Flug 2039
Stockrosen. Für dieses Jahr schwebt mir ein Landhausgarten vor. Voriges Jahr habe ich einen künstlichen französischen Garten angelegt. Davor war es ein japanischer Garten, ausschließlich aus Plastikblumen. Ich brauche nur alle Blumen herauszureißen. Ich sortiere sie und stecke sie wieder zu einem neuen Muster zusammen. Die Pflege ist ein Kinderspiel. Ausgebleichte Blüten werden mit roter oder gelber Sprühfarbe wieder aufgepäppelt.
Mit ein wenig Klarlack oder Haarspray kann man verhindern, dass Seidenblüten am Rand ausfransen.
Der Staub auf der falschen Schafgarbe und der künstlichen Brunnenkresse muss mit dem Schlauch abgespritzt werden. Die Plastikblüten, die ich mit Draht an den vergifteten toten Skeletten der ursprünglichen Rosensträucher befestigt habe, brauchen einen frischen Spritzer Parfüm.
Wenn es an die Rosen geht, schütte ich zuerst das Gift aus dem Sprühkanister und fülle ihn dann mit zwölf Litern Wasser, das mit einer halben Flasche Eternity von Calvin Klein versetzt ist. Die Maßliebchen besprühe ich mit in Wasser gelöster Vanille aus der Küche. Die künstlichen Astern bekommen Eau de Cologne. Für die meisten anderen Blumen nehme ich Raumspray mit Blütenduft. Den künstlichen Zitronenthymian sprühe ich mit Möbelpolitur mit Zitrusaroma ein.

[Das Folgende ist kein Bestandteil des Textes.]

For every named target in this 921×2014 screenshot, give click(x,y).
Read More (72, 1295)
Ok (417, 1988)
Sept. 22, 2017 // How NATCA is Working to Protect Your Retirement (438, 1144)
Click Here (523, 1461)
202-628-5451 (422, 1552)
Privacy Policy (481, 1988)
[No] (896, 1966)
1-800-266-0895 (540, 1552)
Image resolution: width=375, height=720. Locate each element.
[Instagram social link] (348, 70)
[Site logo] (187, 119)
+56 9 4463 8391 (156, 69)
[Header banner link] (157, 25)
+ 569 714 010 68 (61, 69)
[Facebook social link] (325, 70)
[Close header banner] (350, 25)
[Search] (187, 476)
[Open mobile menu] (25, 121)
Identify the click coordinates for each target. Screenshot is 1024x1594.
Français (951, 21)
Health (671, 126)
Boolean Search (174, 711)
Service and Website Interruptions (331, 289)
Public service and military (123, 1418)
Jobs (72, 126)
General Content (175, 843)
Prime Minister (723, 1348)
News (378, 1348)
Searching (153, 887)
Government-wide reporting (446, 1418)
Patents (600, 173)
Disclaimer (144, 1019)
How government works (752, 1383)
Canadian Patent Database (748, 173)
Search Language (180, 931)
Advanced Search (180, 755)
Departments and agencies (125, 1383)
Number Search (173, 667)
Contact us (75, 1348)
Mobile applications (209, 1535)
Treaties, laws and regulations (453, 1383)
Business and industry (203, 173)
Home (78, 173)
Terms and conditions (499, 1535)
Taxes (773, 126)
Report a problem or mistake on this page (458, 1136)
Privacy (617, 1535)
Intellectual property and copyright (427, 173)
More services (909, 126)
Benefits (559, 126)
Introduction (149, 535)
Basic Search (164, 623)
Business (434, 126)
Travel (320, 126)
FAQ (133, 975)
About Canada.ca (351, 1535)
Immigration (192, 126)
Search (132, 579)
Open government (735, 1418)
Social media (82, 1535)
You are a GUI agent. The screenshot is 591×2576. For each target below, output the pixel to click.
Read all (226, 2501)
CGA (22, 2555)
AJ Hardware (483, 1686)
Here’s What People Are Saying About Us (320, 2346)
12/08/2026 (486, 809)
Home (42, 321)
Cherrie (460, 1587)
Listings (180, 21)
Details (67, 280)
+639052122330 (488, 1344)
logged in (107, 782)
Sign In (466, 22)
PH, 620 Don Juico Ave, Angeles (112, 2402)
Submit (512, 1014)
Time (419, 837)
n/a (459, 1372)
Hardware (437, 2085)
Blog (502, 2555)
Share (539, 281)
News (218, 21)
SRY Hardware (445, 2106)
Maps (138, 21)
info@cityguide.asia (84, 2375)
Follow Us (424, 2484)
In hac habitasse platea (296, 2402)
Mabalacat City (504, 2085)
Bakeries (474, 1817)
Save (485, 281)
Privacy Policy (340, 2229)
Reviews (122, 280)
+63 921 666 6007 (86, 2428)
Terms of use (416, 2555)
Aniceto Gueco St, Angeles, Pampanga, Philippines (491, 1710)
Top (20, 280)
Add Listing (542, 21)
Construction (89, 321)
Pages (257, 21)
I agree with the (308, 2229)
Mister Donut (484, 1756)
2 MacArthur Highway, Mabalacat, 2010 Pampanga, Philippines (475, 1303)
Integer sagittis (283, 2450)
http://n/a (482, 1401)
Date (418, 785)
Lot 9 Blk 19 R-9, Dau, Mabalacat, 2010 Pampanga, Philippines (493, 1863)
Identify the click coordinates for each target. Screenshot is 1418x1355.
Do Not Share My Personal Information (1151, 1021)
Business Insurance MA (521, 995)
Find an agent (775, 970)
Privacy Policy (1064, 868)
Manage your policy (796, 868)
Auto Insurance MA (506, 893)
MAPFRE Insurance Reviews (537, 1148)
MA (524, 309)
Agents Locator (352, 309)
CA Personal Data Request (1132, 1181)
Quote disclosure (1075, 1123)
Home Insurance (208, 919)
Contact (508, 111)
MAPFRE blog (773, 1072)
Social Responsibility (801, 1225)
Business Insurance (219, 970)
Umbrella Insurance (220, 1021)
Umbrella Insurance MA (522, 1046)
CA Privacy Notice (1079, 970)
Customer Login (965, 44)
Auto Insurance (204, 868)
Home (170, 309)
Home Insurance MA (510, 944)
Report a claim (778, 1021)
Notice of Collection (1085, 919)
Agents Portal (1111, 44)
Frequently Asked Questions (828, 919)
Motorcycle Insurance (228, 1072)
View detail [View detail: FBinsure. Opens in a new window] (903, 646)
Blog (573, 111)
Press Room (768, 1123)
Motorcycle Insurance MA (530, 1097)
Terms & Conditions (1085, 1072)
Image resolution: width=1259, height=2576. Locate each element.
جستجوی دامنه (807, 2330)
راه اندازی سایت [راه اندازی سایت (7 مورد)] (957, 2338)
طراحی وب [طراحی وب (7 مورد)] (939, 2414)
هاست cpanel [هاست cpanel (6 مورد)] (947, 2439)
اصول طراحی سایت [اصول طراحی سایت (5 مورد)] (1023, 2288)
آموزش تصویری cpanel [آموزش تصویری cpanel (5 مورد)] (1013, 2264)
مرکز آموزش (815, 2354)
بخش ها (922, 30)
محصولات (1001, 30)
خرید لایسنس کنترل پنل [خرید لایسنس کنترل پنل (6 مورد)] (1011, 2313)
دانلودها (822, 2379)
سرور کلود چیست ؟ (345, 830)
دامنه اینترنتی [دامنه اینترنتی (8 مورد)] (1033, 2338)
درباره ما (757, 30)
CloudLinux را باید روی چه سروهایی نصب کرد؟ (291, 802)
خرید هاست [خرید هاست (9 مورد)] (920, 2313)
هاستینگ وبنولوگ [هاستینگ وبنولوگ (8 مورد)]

Bei meiner Werbung um Fertility Hollis verfolge ich die Strategie, mich absichtlich hässlich zu machen, und dass ich mich schmutzig mache, ist da erst der Anfang. Ein bisschen ungepflegt erscheinen. Es ist zwar gar nicht so einfach, bei der Gartenarbeit richtig schmutzig zu werden, wenn man nie mit der Erde in Berührung kommt, aber immerhin riecht meine Kleidung nach Gift, und ich habe einen leichten Sonnenbrand auf der Nase. Mit dem Drahtstiel einer Plastik-Kalla zerstoße ich eine Hand voll harter Erde, die ich dann in meinen Haaren verteile. Ich reibe mir auch Schmutz unter die Fingernägel.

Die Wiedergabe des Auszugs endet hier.